Ron Murphy is a software designer, he blogs at ronmurp.net
An older patient presenting acutely to A&E in an unwell and frail state can erroneously be assumed to be at their baseline pre-morbid state, with some additional new complaint like a “UTI” as an over-riding diagnosis. My active and mobile mother was reduced over a period of three months to a delirious crumpled wreck who didn’t know what day it was because of a persisting UTI that had not been dealt with. Her past medical history was complicated: stroke, heart attack, pacemaker, diverticulitis, arthritis, diabetes not well controlled, kidney function not right … you get the picture. But still, before the UTI she was sharp and active.
What follows is a brief account (you don’t want the detailed version) of what happened in A&E on three failed visits.
1st A&E attendance – Finally seen after a wait of a couple of hours. Labelled as a possible “fit” for outpatient management. My mother who was a diabetic was than left slumped in chair for another two hours, with no drink or food offered; she was too unwell to get up and get her own. UTI? Need the toilet often? Good luck with that.
When I arrived she was confused, and in tears, “They just left me here.” And so it seemed. I found a nurse, but a change of shift meant she knew little other than the patient had been discharged. Better to get her home than hang around for an hour for more information that wouldn’t change anything.
2nd A&E attendance – She waited for an hour or so, sat in a wheelchair, in a corridor, in pain. We’re seen at last, and a chance to lie down is a relief for her. I give the history and concerns about a persistent UTI. After blood tests the conclusion is that it’s a UTI (no kidding). More antibiotics and we’re off home to await an outpatient appointment. I’m assured this is all that’s needed.

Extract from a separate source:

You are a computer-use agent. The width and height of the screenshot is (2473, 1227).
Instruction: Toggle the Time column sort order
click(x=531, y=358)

3rd A&E attendance- The GP, running out of options, writes a detailed referral letter requesting a thorough investigation in hospital. The letter is intended for the medical team, to bypass A&E. No chance. She waits for a couple of hours, slumped in another wheelchair. Asking nurses about progress gets the response that someone will be with you shortly. Shortly doesn’t come anytime soon .
Why did the GP letter leave the patient in the A&E waiting queue when it was supposed to get us onto an assessment ward? Why do nurses walk past someone in distress and clearly unwell? Too common in A&E to draw attention? How many times can I interrupt staff to attract attention without stopping them doing their job, without being evicted for being a nuisance?

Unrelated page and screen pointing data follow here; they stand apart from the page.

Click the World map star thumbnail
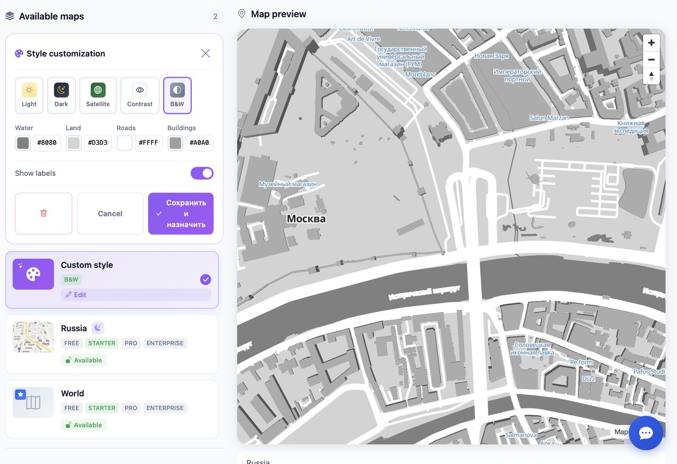 pos(33,403)
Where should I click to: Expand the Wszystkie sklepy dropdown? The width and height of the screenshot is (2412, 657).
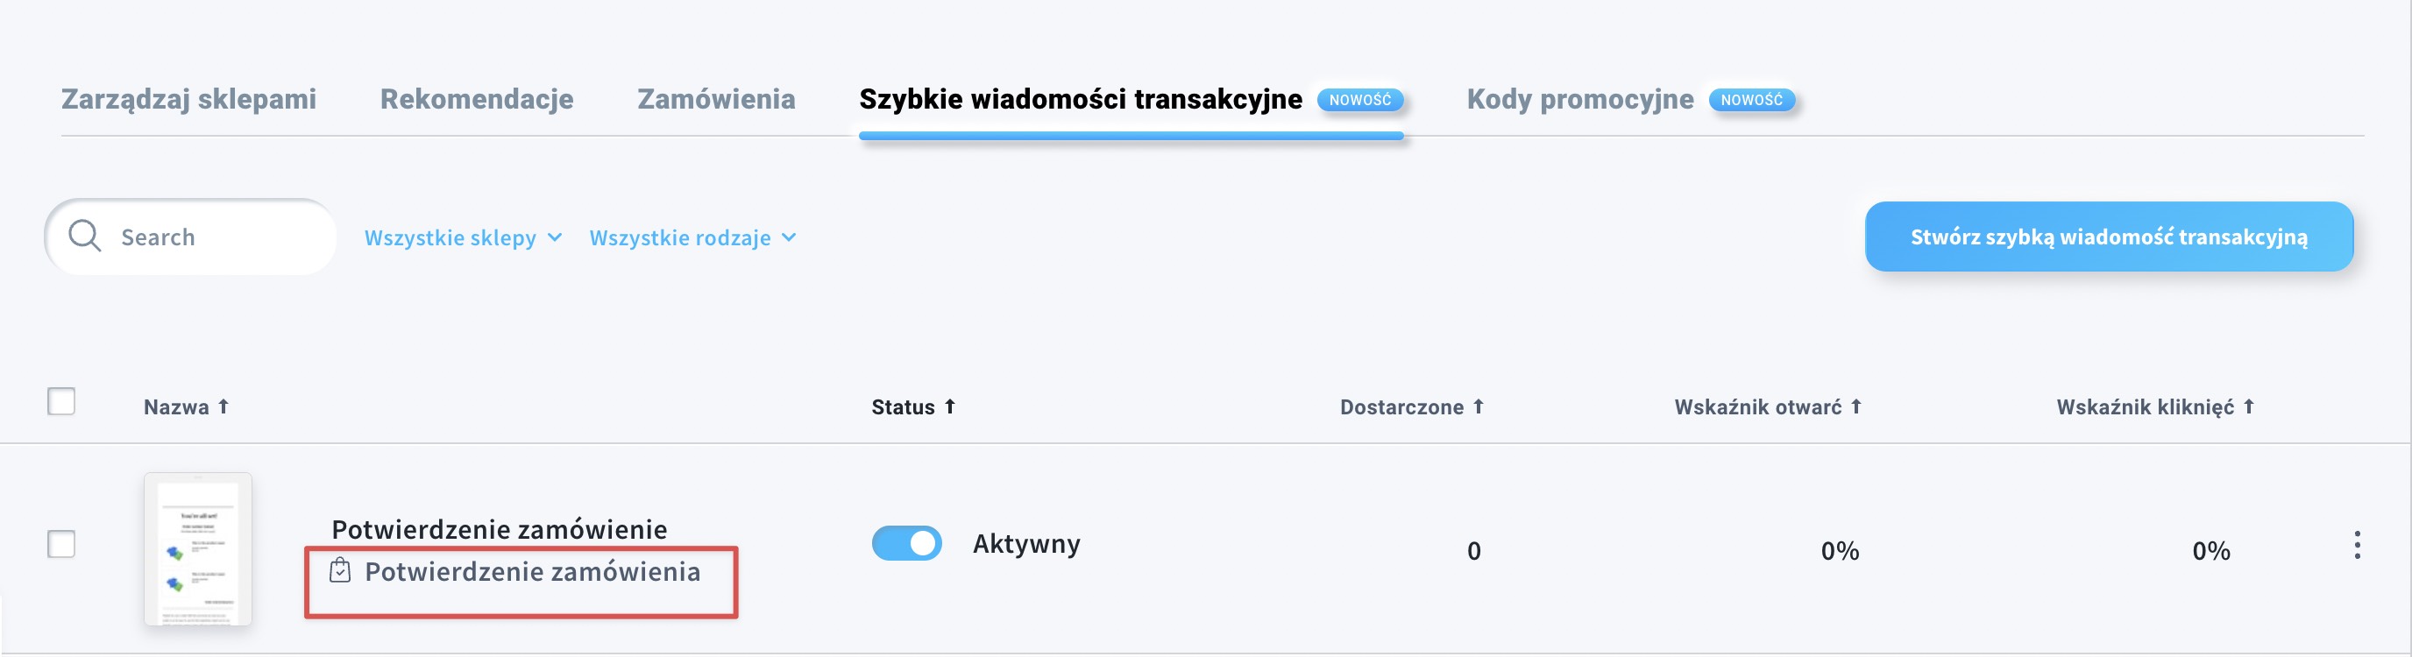click(x=463, y=238)
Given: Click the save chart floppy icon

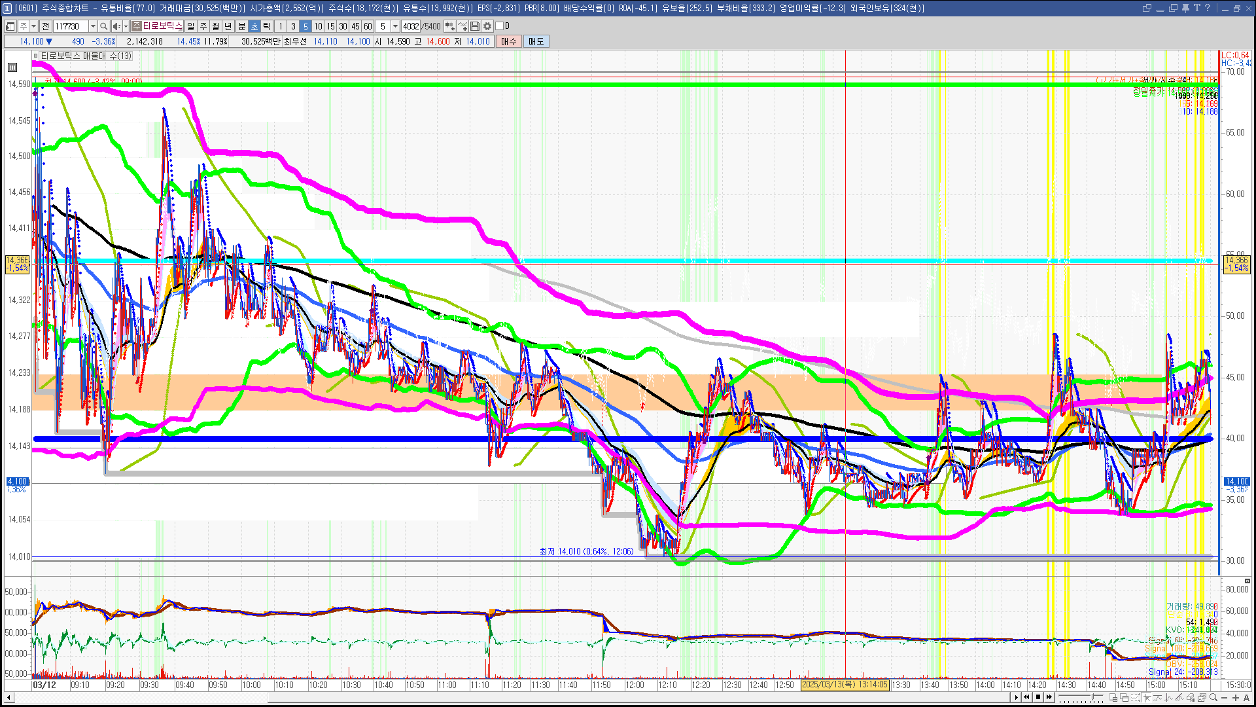Looking at the screenshot, I should [475, 26].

At last, we’re in an A&E cubicle and the patient can actually lie down to relieve the abdominal pain from the UTI. The assigned nurse recognises the sorry state of patient, spots dehydration and wires up a drip. Why did this nurse perceive with one look problems overlooked by others?
A doctor arrives, and I relay the story again. There’s prodding and poking of an exhausted patient. I ask about admission to a bed. Oh, sorry, this is an A&E doctor who has no say in the matter. A member of the medical team will be along, ‘shortly’!
Eventually one arrives. Long story given, again. So, five hours after arrival we’re off to the assessment unit. All the right noises are made – yes the patient does need attention, but don’t worry, we’re arranging an ultrasound, procuring bloods for this and that, improving the kidney function so she can undergo a CT scan, “should be in for a few days”. Great, that should allow them to identify the problem.
Next day I call. She has been moved to another ward: “Looking well, ready for discharge. Pick her up at 4pm.” What about the few days scanning and testing? The nurse doesn’t know anything other than “it’s a UTI that can be treated in outpatient”. The patient, dismayed, just wants to go home. Not the time to wait to speak to the doctor.
Within 24 hours she is looking worse than ever. Second day, she collapses in the bathroom at night and comes to the next morning. Next day, a visitor finds her collapsed again and the GP is called.
Finally she is admitted, treated four weeks, and diagnosed with an atonic bladder retaining about 800ml of urine. The UTI was causing problems with diabetes control, resulting in high blood sugars – great culture environment in the bladder. All of this was missed on previous admissions.
Three months suffering; one month of treatment. Opportunities missed. Mistakes were made.
Did I tell you about the outpatient experience? Or how about the discharge fiasco? Or the lack of appreciation of geriatric limitations? Stories for another time perhaps.
Ron writes in response to Sean Ninan’s recent blog Streamlining Admissions, telling the other side of the admissions story.